Od 2014 roku zajmując się marketingiem i kampaniami reklamowymi było po drodze kilka porażek. Zastanawiając się co było ich przyczyną znalazłem kilku winowajców.

Jednego z nich poznasz poniżej.

Reklamując różne produkty i usługi zauważyłem, że część reklamuje się banalnie prosto. Np. Wystarczy zrobić 1 reklamę i puścić ją w eter i telefony się urywają. Klienci przychodzą i kupują.

Z drugiej zaś strony miałem sytuację, gdzie potrzeba nie tylko złożonych działań marketingowych, ale i czasu… aby marketing zaczął przynosić jakiekolwiek rezultaty.

W czym jest więc różnica?

Chodzi tutaj o najważniejszą zasadę rynkową. A mianowicie zasadę popytu.

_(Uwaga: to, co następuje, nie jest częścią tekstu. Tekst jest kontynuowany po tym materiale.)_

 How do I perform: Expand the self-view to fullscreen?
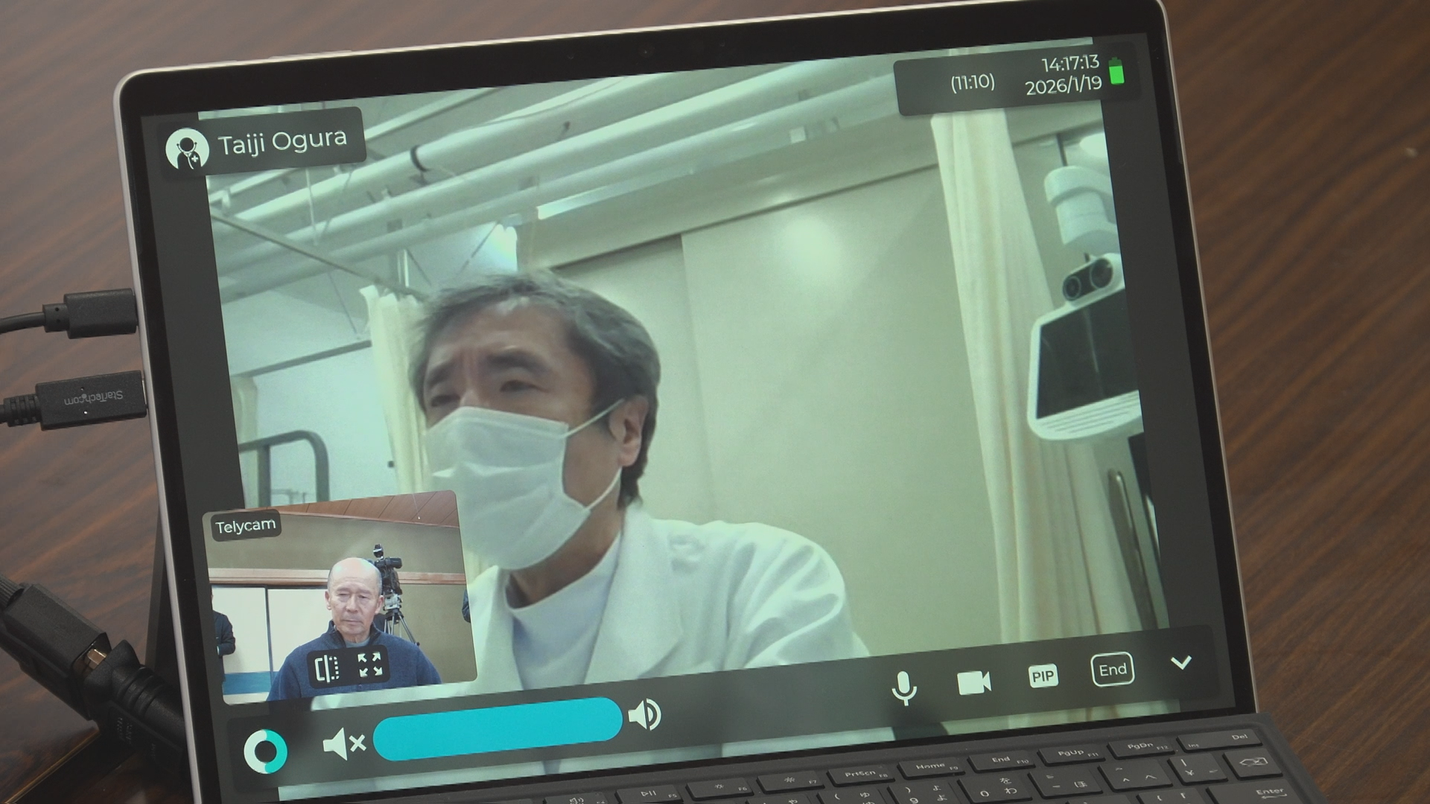point(369,665)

Kiedy brak popytu na dany produkt lub usługę to bardzo ciężko osiągać spektakularne wyniki. A kiedy jest popyt to wszystko idzie jak po maśle 🙂

W ostatnich miesiącach mieliśmy okazję zobaczyć jak dynamiczne potrafi się zmienić popyt i podaż (w tym w zależności od decyzji głów Państwa).

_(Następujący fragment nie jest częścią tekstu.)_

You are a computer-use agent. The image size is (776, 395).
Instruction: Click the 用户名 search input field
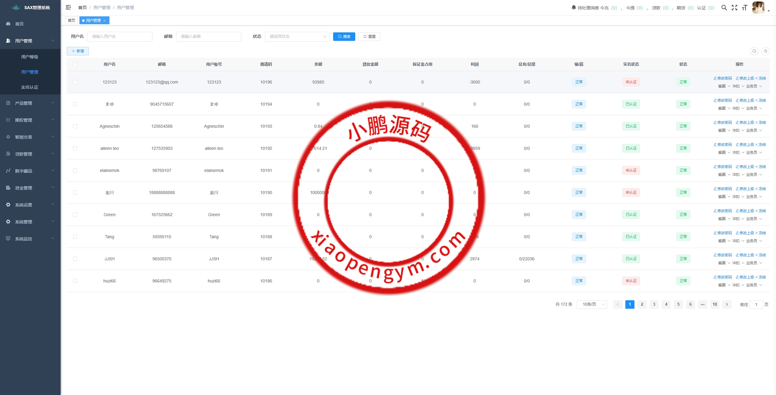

Widzieliśmy różne zmiany w zależności od danego rynku, segmentu czy pojedynczych produktów lub usług.

Chyba wszyscy doświadczyliśmy jak niektóre produkty znikały ze sklepowych półek, a inne przestały mieć znaczenie.

Dlaczego Ci o tym pisze?

Na pierwszy rut oka wydaje się, że jest o oczywiste. Jednak pomimo dość dużej w tym logiki wiele osób i tak robi odwrotnie. Później narzekają na słabe wyniki. Sam popełniałem w tym temacie pomyłki i błędy.

Dla przykładu próbowałem reklamować gamę produktów, które jednemu producentowi się zupełnie nie sprzedawały i zalegały na magazynie. Chciał się tego pozbyć, aby uwolnić przestrzeń.

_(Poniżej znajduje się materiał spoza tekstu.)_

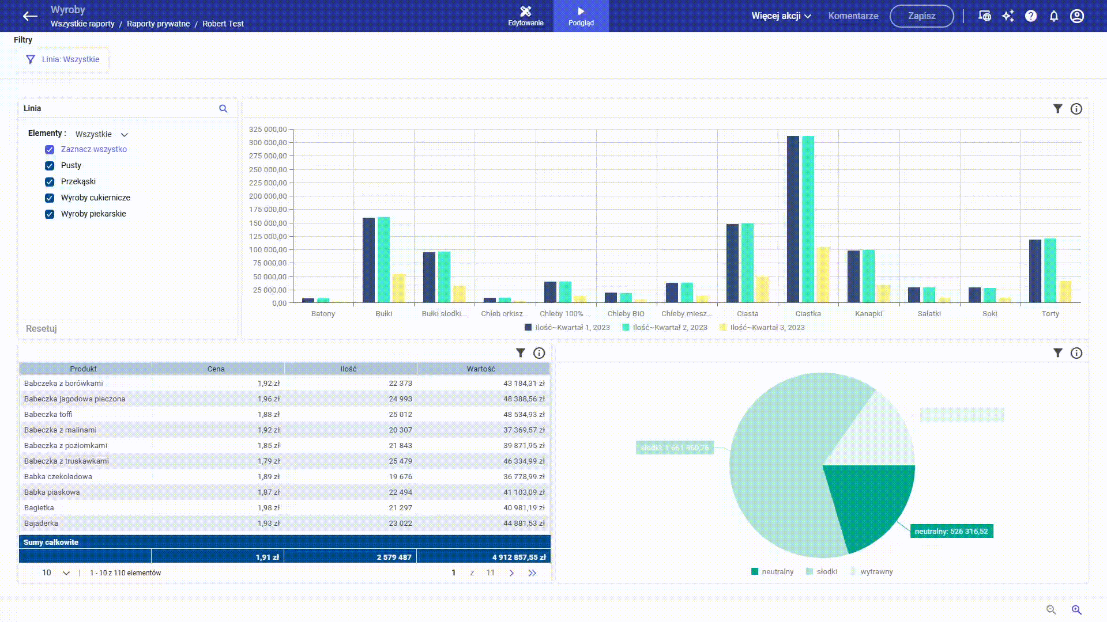Click the notifications bell icon
1107x622 pixels.
tap(1054, 16)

Pomimo idealnie przeprowadzonej kampanii i dopilnowania szczegółów reklama nie przynosiła oczekiwanych rezultatów.

Klienci po prostu nie kupowali tych produktów. Nie było na nie popytu.

Zmieniliśmy strategię i zaczęliśmy promować tylko te produkty, które do tej pory sprzedawały się najlepiej. Sprzedaż poszybowała w górę 🙂

Brak popytu…

…jest właśnie winowajcą początkowej porażki, którą zamieniliśmy w sukces.

Dlatego jeśli sprzedajesz swoje produkty zastanów sie, czy przypadkiem nie walczysz pod prąd, zamiast płynąć z nurtem?

Na przykład:

Próbujesz reklamować prodykty, które zalegają Ci na magazynie.
Próbujesz reklamować prodykty/usługi, które wg Ciebie powinny się najlepiej sprzedawać.
Próbujesz reklamować produkty/usługi, na których masz największe marże.
Próbujesz reklamować prodykty/usługi, których nikt nie chce.

Najgorszym błędem jest próba walki z brakiem popytu…

Pamiętaj jak w inwestowaniu tak i w biznesie “trend is your friend”. Dlatego jeśli nie jest to świadoma decyzja, nie walcz pod prąd, szczególnie kiedy zależy Ci na szybkim wyniku.

Już na etapie planowania strategii marketingowej możemy wstępnie oszacować popyt, jaki występuje na danym rynku.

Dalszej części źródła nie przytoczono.